In his poem “Auguries of Innocence”, William Blake (1757 – 1827) said prophetically:

To see a World in a Grain of Sand
And a Heaven in a Wild Flower,
Hold Infinity in the palm of your hand
Eternity in an hour.

I shall try to interpret Blake’s poem in terms of some of the important aspects in the development of modern digital computation – Silicon, Cloud, Yottabyte and Gigahertz.

Francis Bacon (1561 – 1626) once said: “Mathematics makes men subtle; logic, able to contend, and histories, wise.” To ponder the future trend of computation, besides mathematics and logic, one might want to go back to the debut of modern digital computation in the middle of the 20th century. As an early eyewitness of some of the events in such an exciting era, I shall try to recall some of the stories I heard.

Disclaimer: according to George Santayana (1863 - 1952) “History is a pack of lies about events that never happened told by people who weren't there.”

 

About the speaker:

Prof. Chung Laung Liu completed his primary and secondary school education at Sheng Kung Hui Choi Kou School in Macau, received his B. Sc. degree at the National Cheng Kung University in Taiwan, and his S. M. and Sc. D. degrees from the Massachusetts Institute of Technology in the USA. His teaching career spans over forty years, at MIT, the University of Illinois at Urbana Champaign, and the National Tsing Hua University, where he is now the William Mong Honorary Chair Professor of Computer Science. His academic administrative duties include serving as Associate Provost at the University of Illinois at Urbana Champaign from 1996 to 1998, and as President of the National Tsing Hua University from 1998 to 2002.

His research areas are: computer-aided design of VLSI circuits, computer-aided instruction, real-time systems, combinatorial optimization, and discrete mathematics. He has published over 180 technical papers, and 8 technical books. In addition, he has published 9 books which are essay collections. He serves on the Boards of a number of high tech companies and educational and charitable foundations in Taiwan. Since 2005, he hosts a weekly radio show on Technology and Humanities in radio stations in Hsinchu, Taipei, and Taichung.

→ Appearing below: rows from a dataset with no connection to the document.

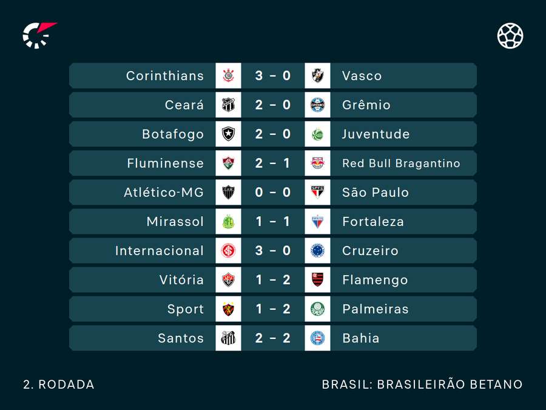Click the Corinthians club crest
The width and height of the screenshot is (546, 410).
(228, 76)
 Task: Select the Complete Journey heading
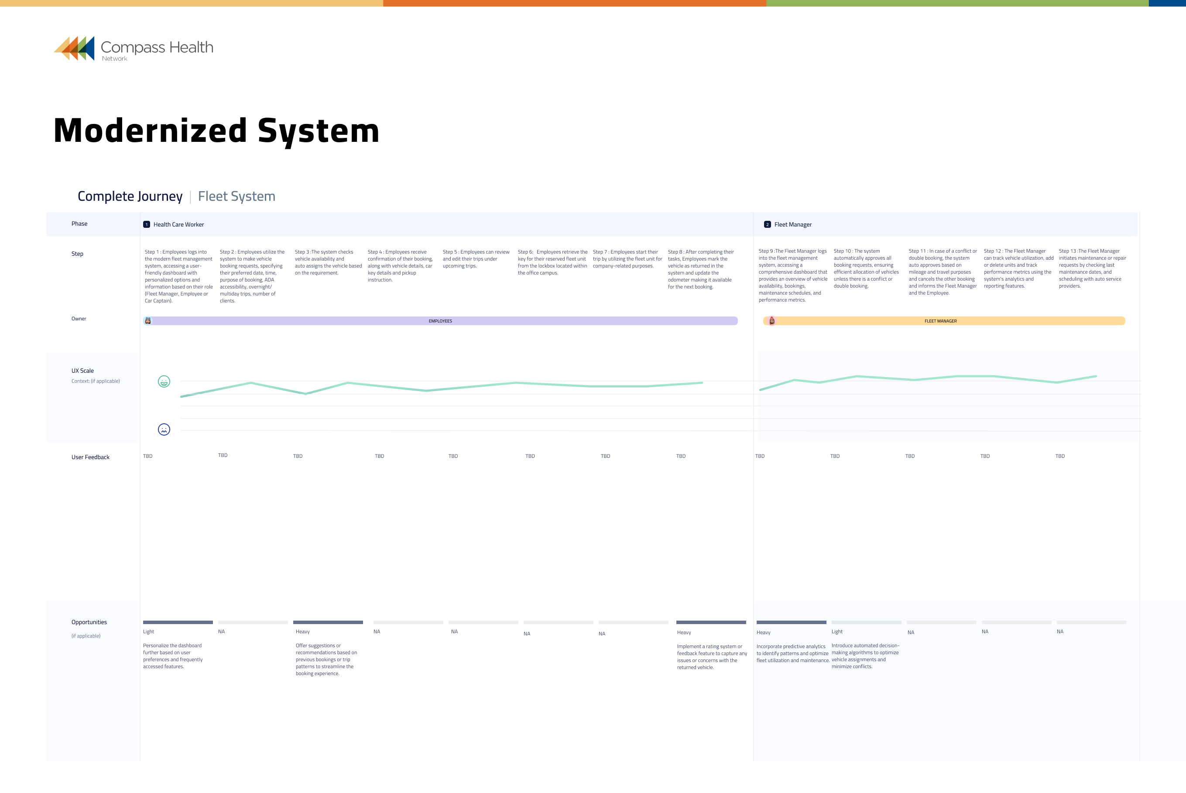pos(130,196)
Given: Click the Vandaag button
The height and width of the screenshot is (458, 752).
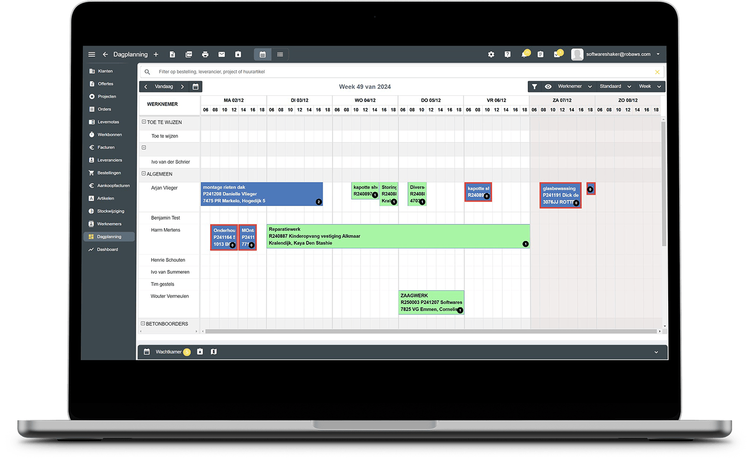Looking at the screenshot, I should pos(164,86).
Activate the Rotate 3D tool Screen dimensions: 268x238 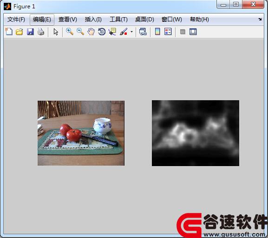coord(102,32)
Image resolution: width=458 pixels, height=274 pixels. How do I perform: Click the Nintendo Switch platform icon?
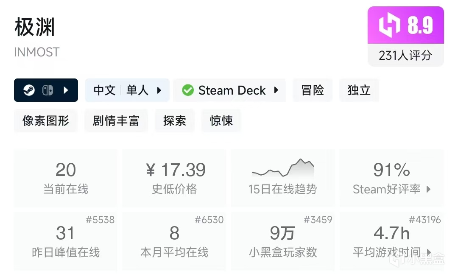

He received Honorary Doctoral Degrees from the University of Macao and the National Chengchi University. He is a member of Academia Sinica, and a Fellow of IEEE and ACM. Among the major awards he received are: the Gustav Robert Kirchhoff Award from IEEE, the Phil Kaufman Award from CEDA, Technical Achievement Award from Real Time Systems Technical Committee, IEEE, Technical Achievement Award from Circuits and Systems Society, IEEE, and Education Medal from IEEE.